Please use the project template R Markdown document to complete your project. The knitted R Markdown document (as a PDF) and the raw R Markdown file (as .Rmd) must be submitted to Canvas by 11:00pm on Mon., May 3, 2021. If you are using a data file (such as a .csv file) that you downloaded to your computer or to edupod, then you must submit this file to Canvas also. All documents will be graded jointly, so they must be consistent (as in, don’t change the R Markdown file without also updating the knitted document!).

All results presented must have corresponding code. Any answers/results given without the corresponding R code that generated the result will be considered absent. To be clear: if you do calculations by hand instead of using R and then report the results from the calculations, you will not receive credit for those calculations. All code reported in your final project document should work properly. Please do not include any extraneous code or code which produces error messages. (Code which produces warnings is acceptable, as long as you understand what the warnings mean.)

For this project, you will be choosing your own dataset, given the following constraints: Pick one of the datasets published by the Tidy Tuesday project between Jan 7 2020 and June 30 2020. All these datasets are available here: https://github.com/rfordatascience/tidytuesday/tree/master/data/2020

This project consists of two parts. Each part should be structured as follows:

We encourage you to be concise. A paragraph should typically not be longer than 5 sentences.

Overall Project Instructions

Specific Part 1 and 2 Instructions

In the Introduction section, write a brief introduction to the dataset, the question, and what parts of the dataset are necessary to answer the question. Imagine that your project is a standalone document and the grader has no prior knowledge of the dataset.

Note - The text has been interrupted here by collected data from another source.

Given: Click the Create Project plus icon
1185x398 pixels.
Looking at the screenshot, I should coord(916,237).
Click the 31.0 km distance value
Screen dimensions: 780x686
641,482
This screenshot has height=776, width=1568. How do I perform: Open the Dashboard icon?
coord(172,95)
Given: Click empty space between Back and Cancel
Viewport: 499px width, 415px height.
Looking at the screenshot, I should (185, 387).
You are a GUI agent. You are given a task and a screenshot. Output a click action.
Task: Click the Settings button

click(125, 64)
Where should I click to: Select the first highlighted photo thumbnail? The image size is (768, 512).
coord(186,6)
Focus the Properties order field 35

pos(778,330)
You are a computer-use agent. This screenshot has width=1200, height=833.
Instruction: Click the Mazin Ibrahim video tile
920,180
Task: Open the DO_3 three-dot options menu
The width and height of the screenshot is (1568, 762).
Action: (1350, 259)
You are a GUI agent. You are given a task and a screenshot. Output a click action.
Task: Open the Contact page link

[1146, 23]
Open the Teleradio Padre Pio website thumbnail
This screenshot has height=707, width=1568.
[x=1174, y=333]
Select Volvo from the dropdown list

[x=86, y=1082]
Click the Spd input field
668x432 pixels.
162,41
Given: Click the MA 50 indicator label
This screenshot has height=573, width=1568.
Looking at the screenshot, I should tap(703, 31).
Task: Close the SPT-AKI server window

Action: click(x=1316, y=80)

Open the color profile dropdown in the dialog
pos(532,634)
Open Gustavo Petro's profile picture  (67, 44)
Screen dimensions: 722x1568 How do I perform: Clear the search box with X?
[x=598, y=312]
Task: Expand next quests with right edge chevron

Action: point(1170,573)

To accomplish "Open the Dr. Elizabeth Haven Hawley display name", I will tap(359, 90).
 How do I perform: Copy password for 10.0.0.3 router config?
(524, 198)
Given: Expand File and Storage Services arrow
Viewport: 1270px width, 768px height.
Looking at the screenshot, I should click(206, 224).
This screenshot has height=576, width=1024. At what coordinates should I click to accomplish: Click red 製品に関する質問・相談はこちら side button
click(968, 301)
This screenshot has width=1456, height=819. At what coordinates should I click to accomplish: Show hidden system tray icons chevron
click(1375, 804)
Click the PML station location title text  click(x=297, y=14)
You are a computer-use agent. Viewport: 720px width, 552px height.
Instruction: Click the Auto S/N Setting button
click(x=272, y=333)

In the Approach section, describe what type of data wrangling you will perform and what kind of plot you will generate to address your question. Provide a clear explanation as to why this plot (e.g. boxplot, barplot, histogram, etc.) is best for providing the information you are asking about. (You can draw on the materials provided here for guidance.)

In the Analysis section, provide the code that generates your computed table and/or your plots. In your plots, use scale functions to provide nice axis labels and guides. Also, use theme functions to customize the appearance of your plots. All plots must be made with ggplot2. Do not use base R plotting functions.

In the Discussion section, interpret the results of your analysis. Identify any trends revealed (or not revealed). Speculate about why the data looks the way it does.

Important: Please do not write all your project text in italics! Italics is for emphasis only.